Here's the story:
- Analysis: Let the Political Games (Officially) Begin.
For Republican presidential candidates, Texas is the center of the universe — the biggest of the reliable red states and the source of the most electoral votes. It is to the Republicans what California is to the Democrats: the foundation of victory in national elections. Which is why Monday marks the end of one of Donald Trump’s biggest implied political threats. You know the one, the idea that if he doesn’t do well in the primaries that he might turn around and launch an independent candidacy?
Not in Texas.
Today is the deadline for candidates to file for the 2016 elections — as Democrats, Republicans or independents. Trump already filed as a Republican, barring him from running a Texas race as an independent unless he changes that filing by the close of business today. And candidates who run in the party primaries are barred from becoming official write-in candidates (or at least the registered write-in candidates whose votes the state will count). It’s a win-or-go-home state, politically. Trump and all the others will have to get by with just one bite at this apple.

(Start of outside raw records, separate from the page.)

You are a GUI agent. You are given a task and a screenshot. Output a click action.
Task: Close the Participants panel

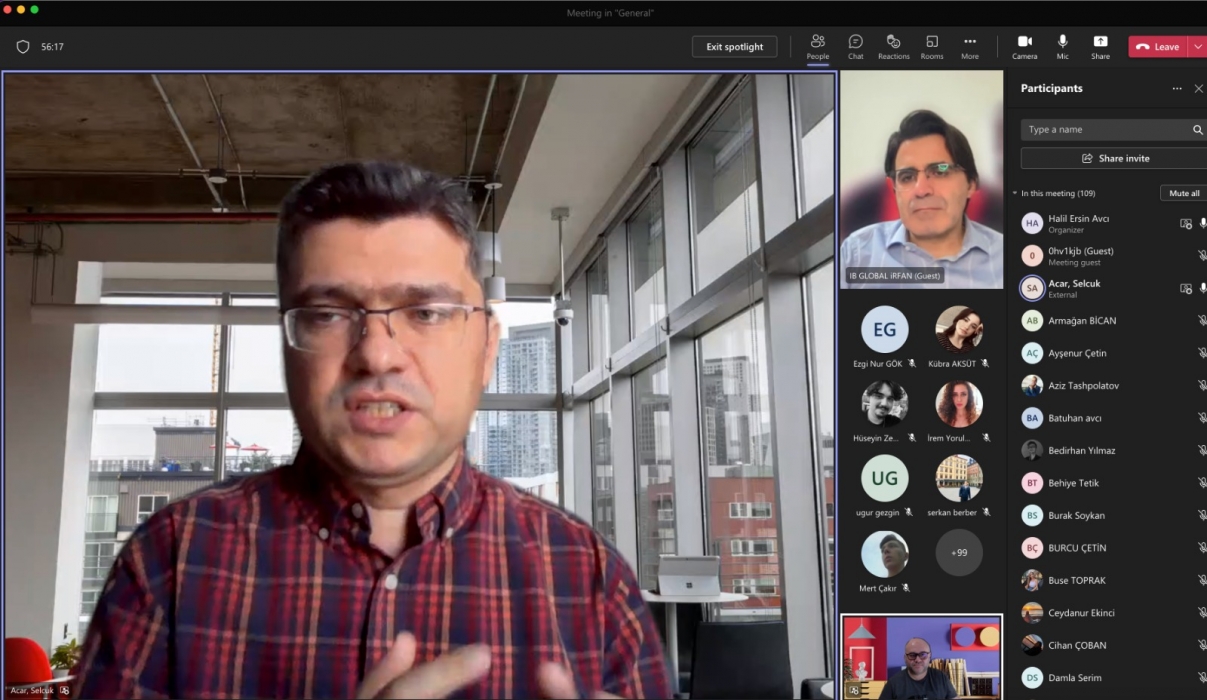click(x=1198, y=89)
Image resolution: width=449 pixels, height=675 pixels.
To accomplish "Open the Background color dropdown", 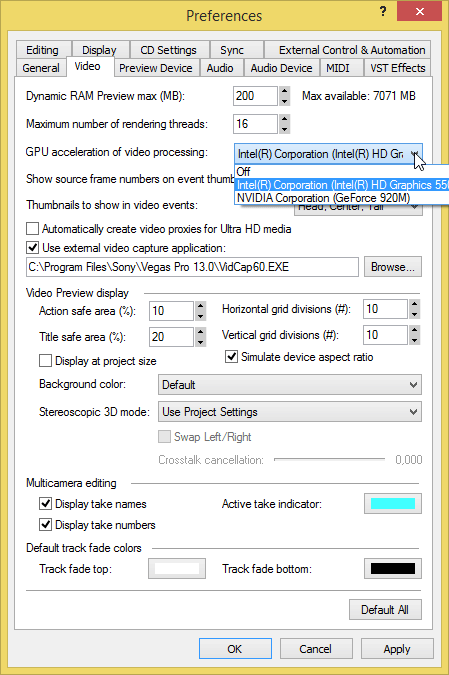I will click(290, 384).
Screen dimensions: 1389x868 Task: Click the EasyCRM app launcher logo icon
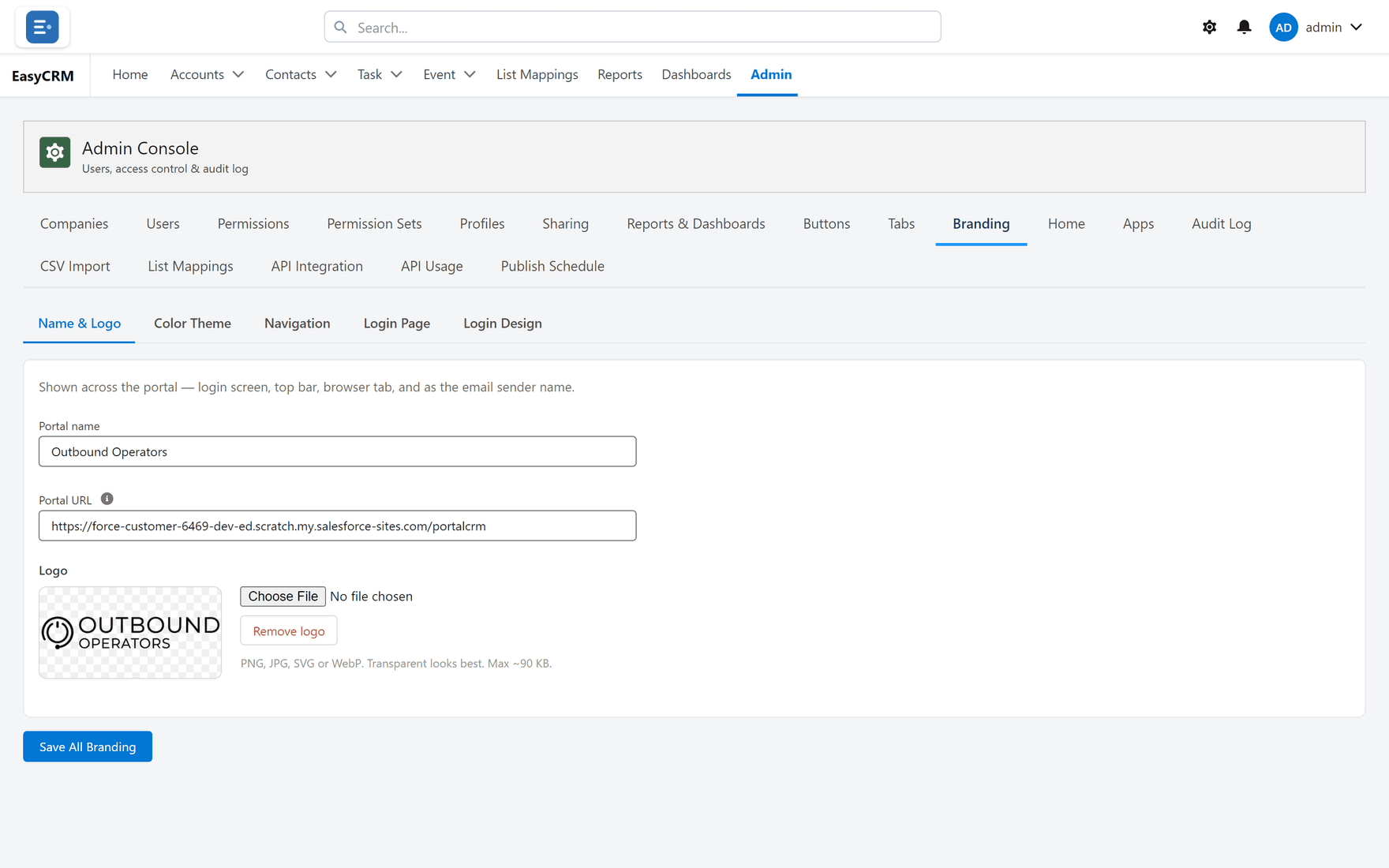(42, 27)
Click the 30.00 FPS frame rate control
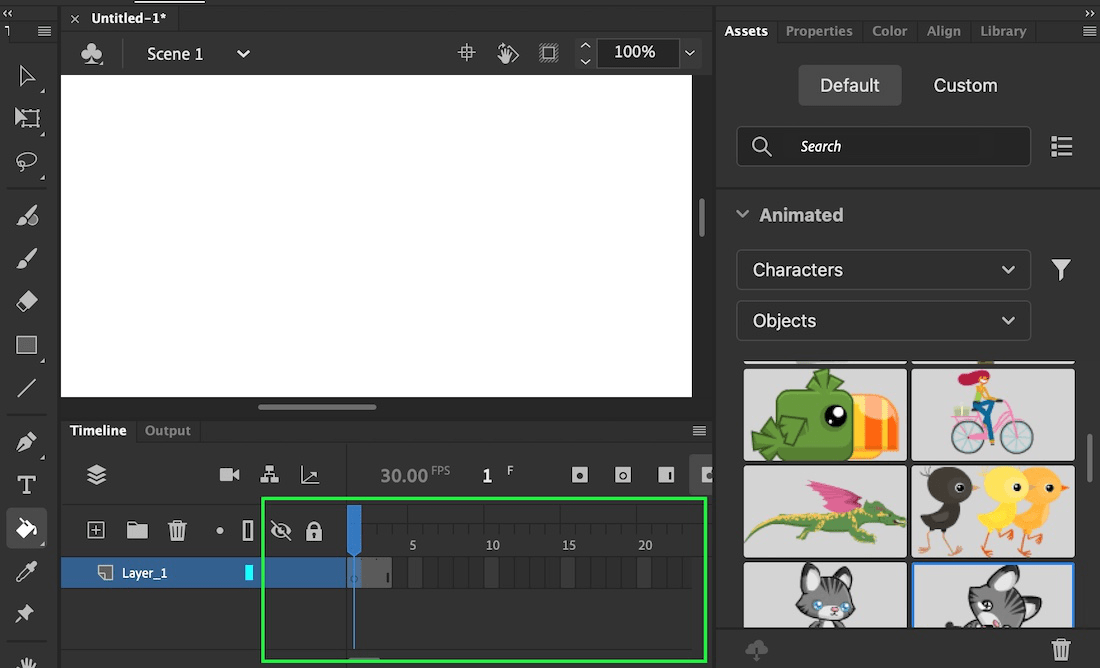Viewport: 1100px width, 668px height. [404, 475]
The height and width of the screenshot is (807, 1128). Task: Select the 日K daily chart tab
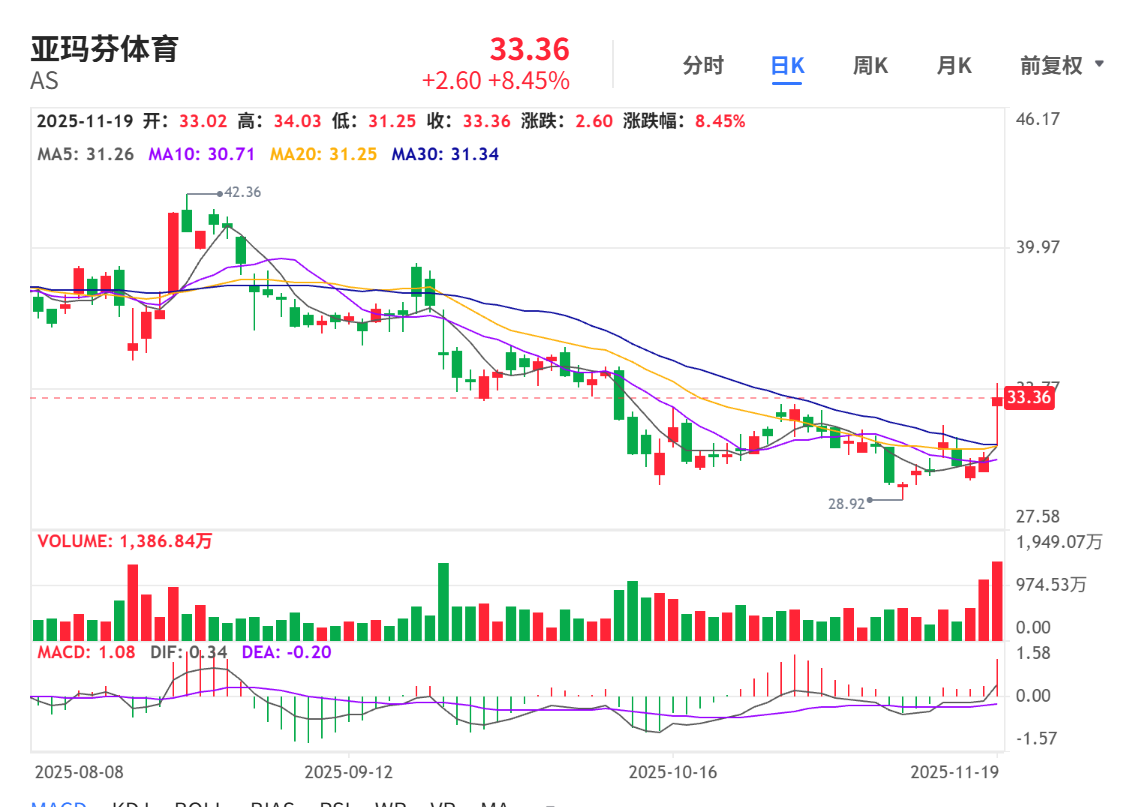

The Texas Secretary of States' page on independent candidates confirms this.
- Click here for it.
You may have your name placed on the general election ballot as an independent candidate if you are not affiliated with a political party. Tex. Elec. Code Ann. § 1.005(9). If you vote in a party’s primary elections or participate in a party’s conventions, you thereby affiliate with the party. Tex. Elec. Code Ann. §§ 142.008, 162.003, 162.007.
So now you can impress your family members over the holidays if they want to talk about Trump and what he might do. Since he has affiliated himself with the Republican Party by filing as a candidate in the party;s primary, he cannot run as an independent in Texas. If he can't do that, there may be little point in running elsewhere. Unless he thinks he can win as an independent without winning Texas.